Au lieu donc de ne mettre l’accent que sur la gratuité ou presque, des services sociaux, et donc de concentrer ses interventions sur la politique sociale, il y a lieu de rechercher, autant que faire se peut, pour l’individu, les moyens de s’acheter les services qu’il désire, c’est-à-dire par une véritable relance des politiques de développement.

Il n’est pas très sage et même indiqué, de consacrer l’essentiel de ses financements à la résorption des déficits sociaux car le jour où ces financements vont se tarir, non seulement les pouvoirs publics auront à faire face à des frondes sociales, ne serait-ce qu’au motif d’une indexation des salaires sur le coût de la vie, mais aussi à des difficultés de financement courant de l’économie.

Les problèmes qu’une telle lecture de la régulation de la vie politique, économique et sociale dans les pays en développement soulèvent sont, d’une part risque de perpétuation de la dépendance financière vis-à-vis des bailleurs de fonds, parce que justement le peu de ressources, au lieu d’être fructifié, est englouti dans des dépenses sociales ; et d’autre part le risque d’un cercle vicieux est réel.

Il se pose également le problème de l’efficacité de l’allocation des ressources budgétaires en ce qu’elle doit permettre d’atteindre des résultats économiques désirés et ce n’est pas la maximisation des dépenses sociales qui permettra de le faire.

Dans un contexte économique marqué par la concurrence, l’investissement dans les ressources humaines doit s’accompagner d’investissements dans les outils de production et la création d’un environnement économique incitatif du fait que la notion de flexibilité du marché de l’emploi a, de plus en plus, une signification concrète qu’il n’y paraît.

Mieux que cela, la récente annulation de la dette de quelques pays, avec une échéance de remboursement qui donne à méditer sur le sens réel de ce cadeau, fait l’objet de discordance. Des voix s’élèvent pour dénoncer l’unilatéralisme avec lequel ces décisions auraient été prises, arguant en partie de ce que la question touche le contribuable des pays du Nord qui devraient par conséquent être associés à une telle démarche pour mieux l’assumer.

La conjonction de l’adage cité ci-dessus, les récriminations de certains donateurs, les enseignements de l’Histoire, le simple bon sens (car même dans les familles, il arrive que l’on se contente de manger une fois par jour, parce que des projets avec un fort taux de retour sur investissements le commandent) et la dynamique concurrentielle dans laquelle les économies africaines se trouvent, oblige certes, à assurer le minimum social, mais surtout, à accroître les mécanismes de production.

Il y a de fortes chances que doté de ressources financières ou tout simplement de moyen de change, l’individu accepte de payer une part de ce qui peut faire son propre bonheur.

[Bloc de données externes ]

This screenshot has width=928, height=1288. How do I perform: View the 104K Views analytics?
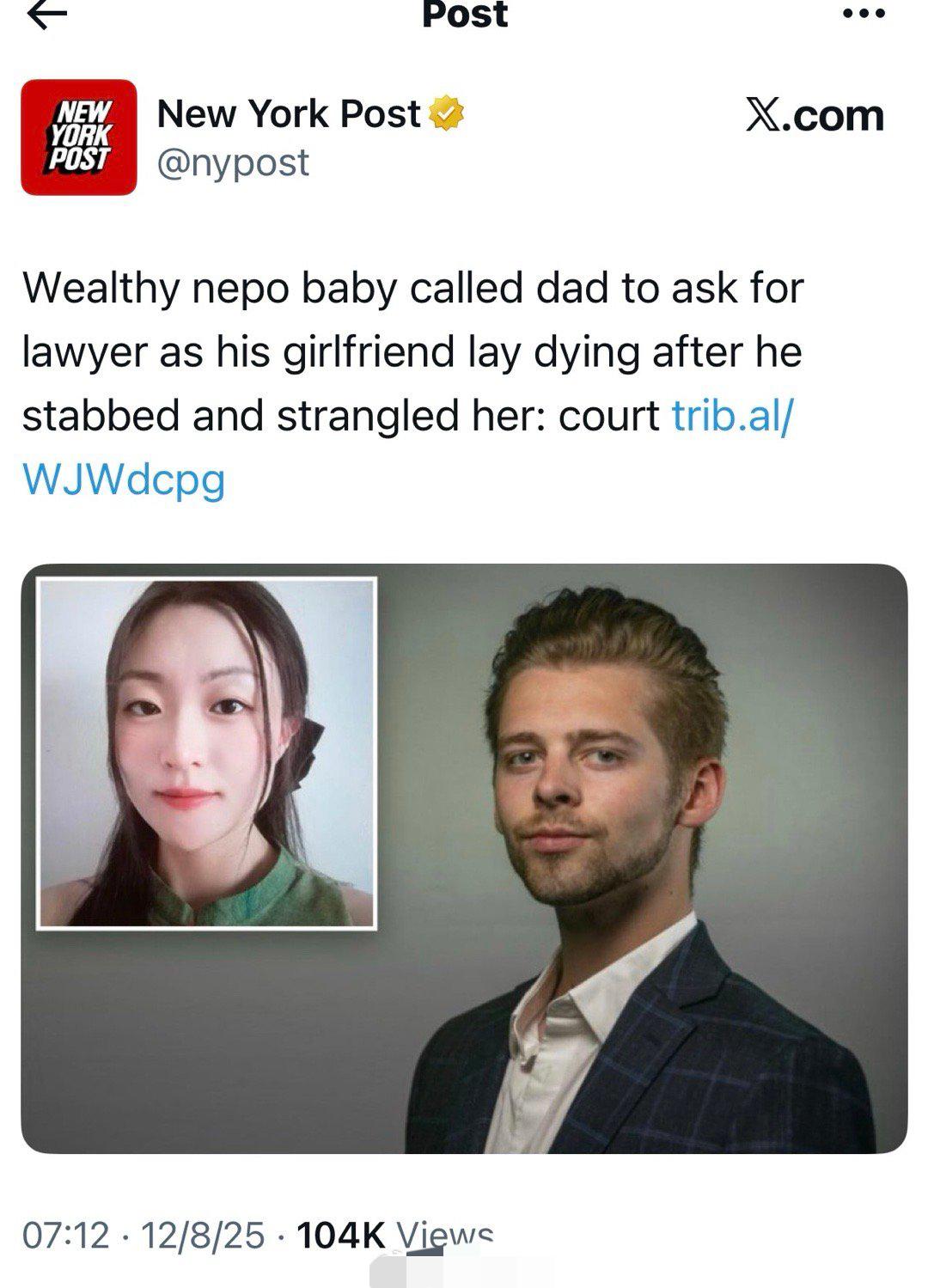coord(395,1236)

Si donc, au lieu d’investir dans des secteurs productifs, ce sont les secteurs sociaux qui sont privilégiés, parce qu’il y aurait trop de pauvres sous nos tropiques, il est évident que nous remettons nos avenirs entre les mains de ces donneurs de leçons comme "Lise et moi" qui pensent que c’est grâce à leurs "cotisations" que les gens se payent des voitures chez nous !

Pour une approche réaliste

La valorisation du capital humain, facteur clé dans tout processus de développement, devrait donc être vue sous l’angle de l’investissement, car pour améliorer son quotidien et participer activement au développement du pays, il faut être en bonne santé et s’instruire conséquemment, plutôt que sous celui de la consommation.

N’est-ce pas une des raisons pour lesquelles les questions d’emploi, d’opportunités de création de richesses et d’infrastructures économiques sont au centre des préoccupations du président Compaoré, afin que de manière permanente et dans un proche avenir, l’on puisse assurer durablement l’équilibre entre les recettes et les dépenses liées au financement du développement du Burkina Faso ?

Cette approche réaliste se conjugue avec une coopération où les échanges se font sur une base équitable, dans le respect des normes édictées par les organisations communes à tous, pour que solidairement engagés, nous puissions définitivement emprunter les rails du progrès continu.